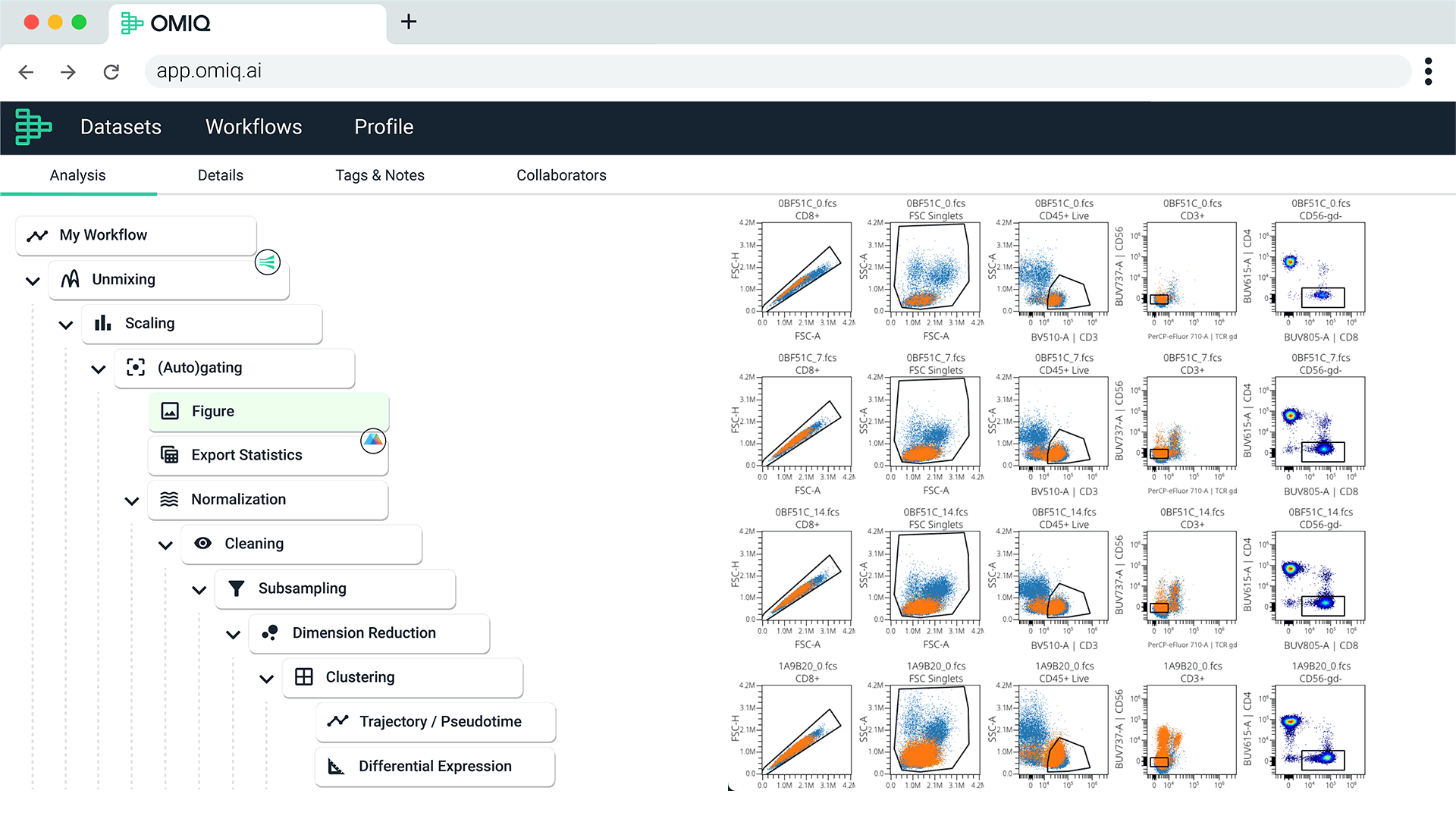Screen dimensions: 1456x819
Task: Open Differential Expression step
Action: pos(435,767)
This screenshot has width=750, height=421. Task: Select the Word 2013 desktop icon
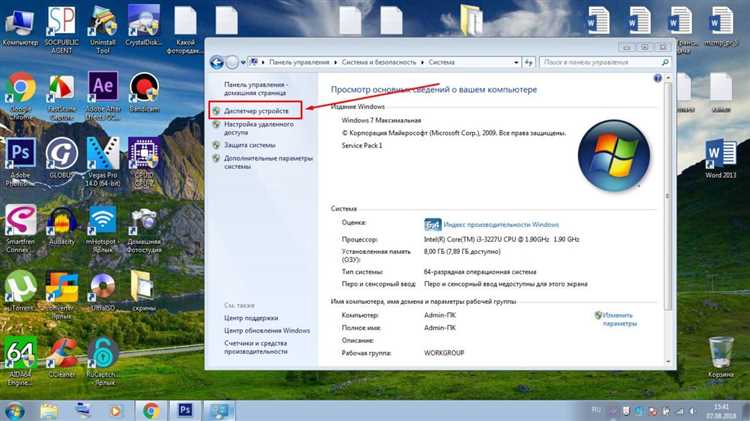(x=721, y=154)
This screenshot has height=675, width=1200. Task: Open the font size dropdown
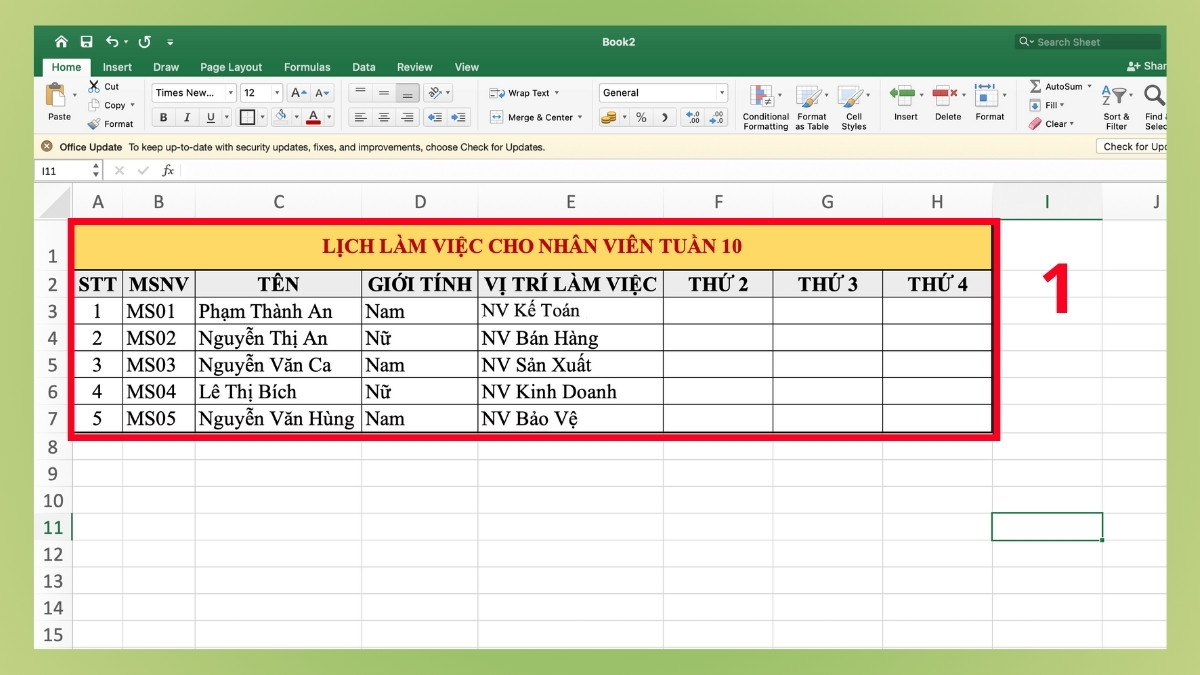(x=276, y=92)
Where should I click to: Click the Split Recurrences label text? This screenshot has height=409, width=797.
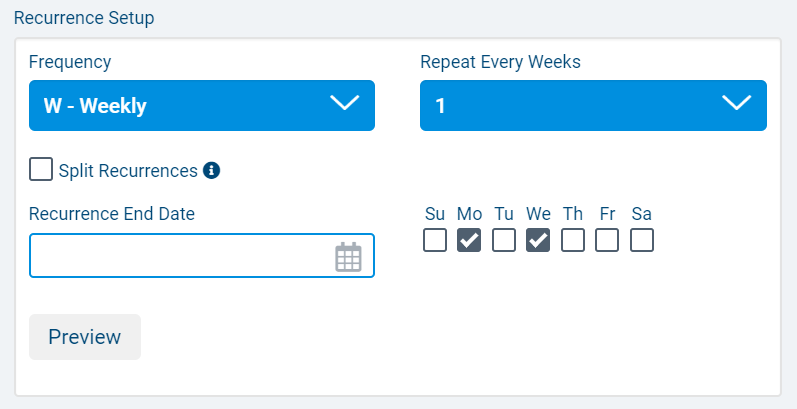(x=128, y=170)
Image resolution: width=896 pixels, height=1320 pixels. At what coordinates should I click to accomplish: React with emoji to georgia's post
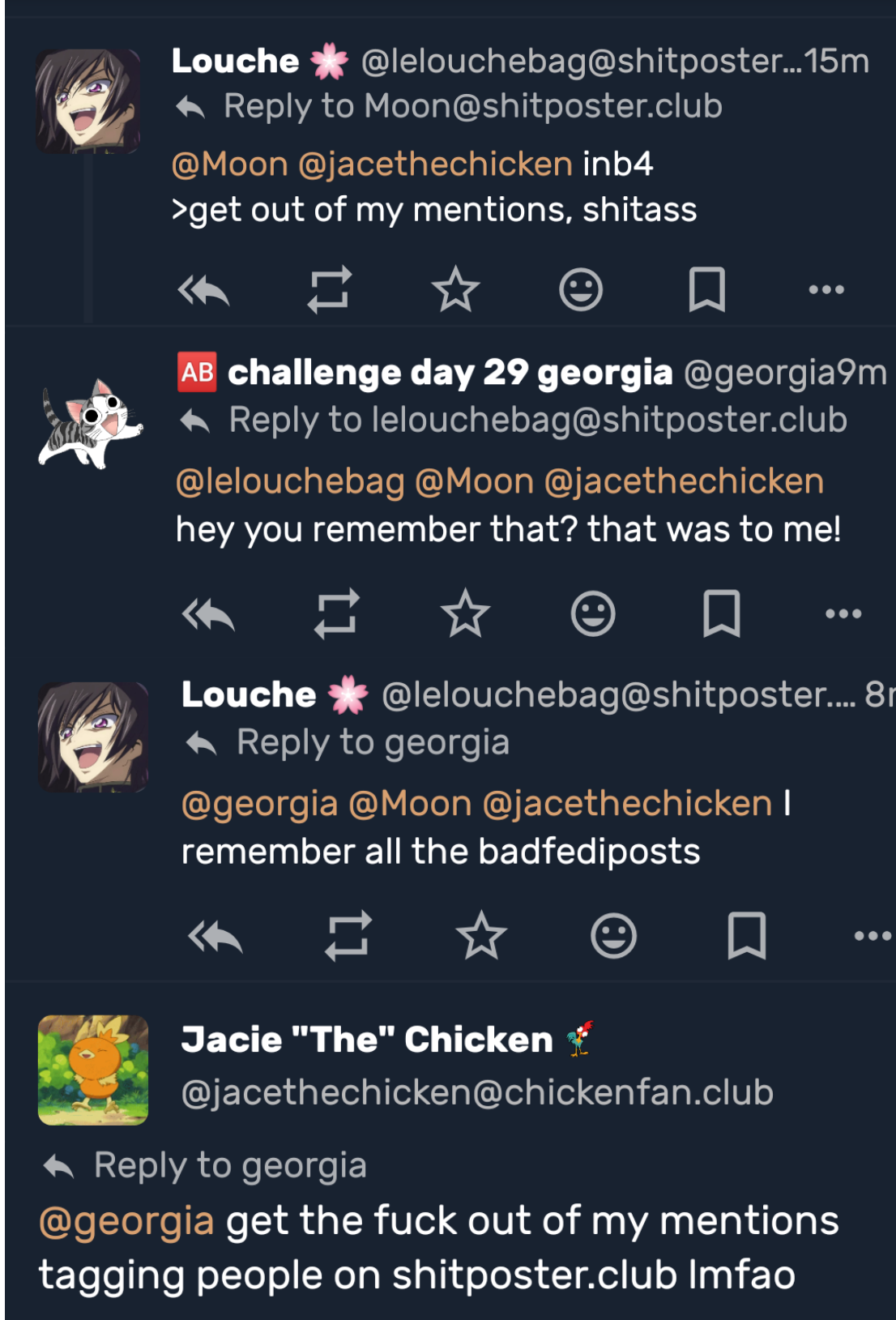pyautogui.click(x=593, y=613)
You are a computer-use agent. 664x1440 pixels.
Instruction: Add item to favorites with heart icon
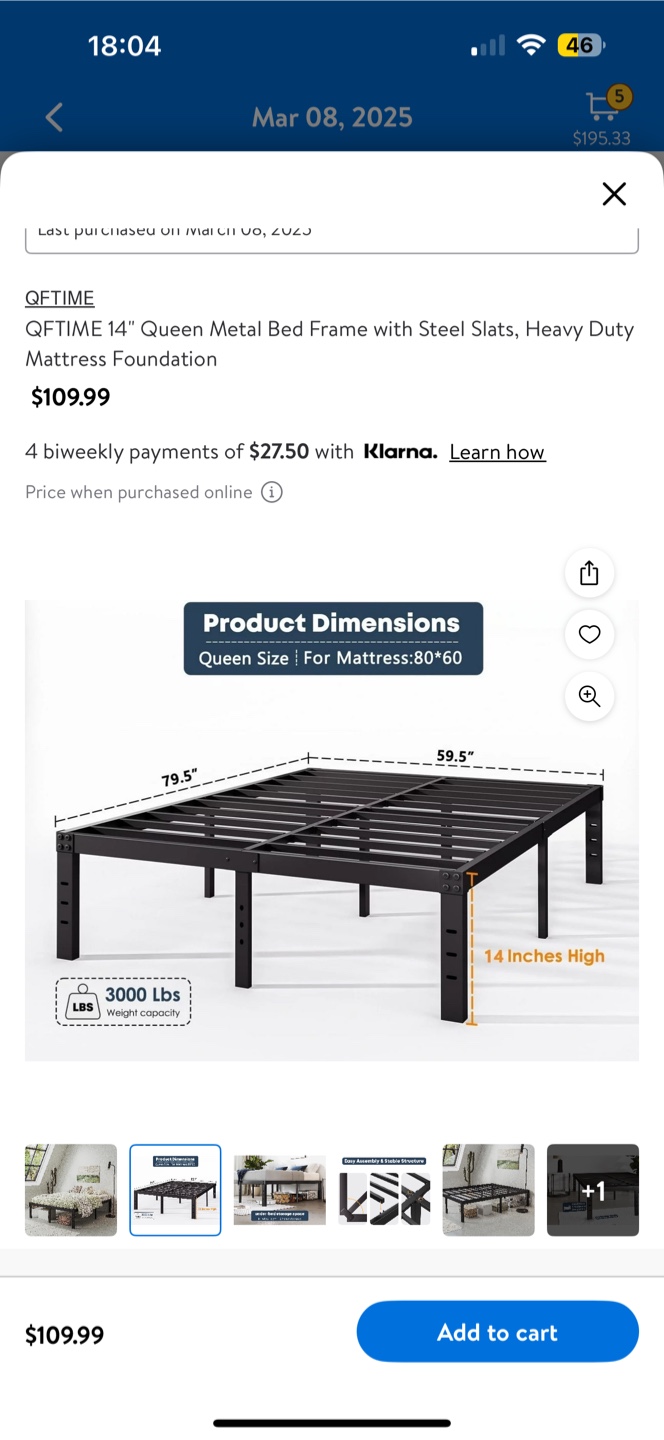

--*--

Produce an exact copy of only those lines that run from the line with "Image resolution: width=896" to the final line of the records, including both; exclude images.

(EXPECTED OUTPUT):
Image resolution: width=896 pixels, height=1320 pixels. At what coordinates should I click to accomplish: React with emoji to georgia's post
pyautogui.click(x=593, y=613)
You are a computer-use agent. 664x1440 pixels.
Instruction: Add item to favorites with heart icon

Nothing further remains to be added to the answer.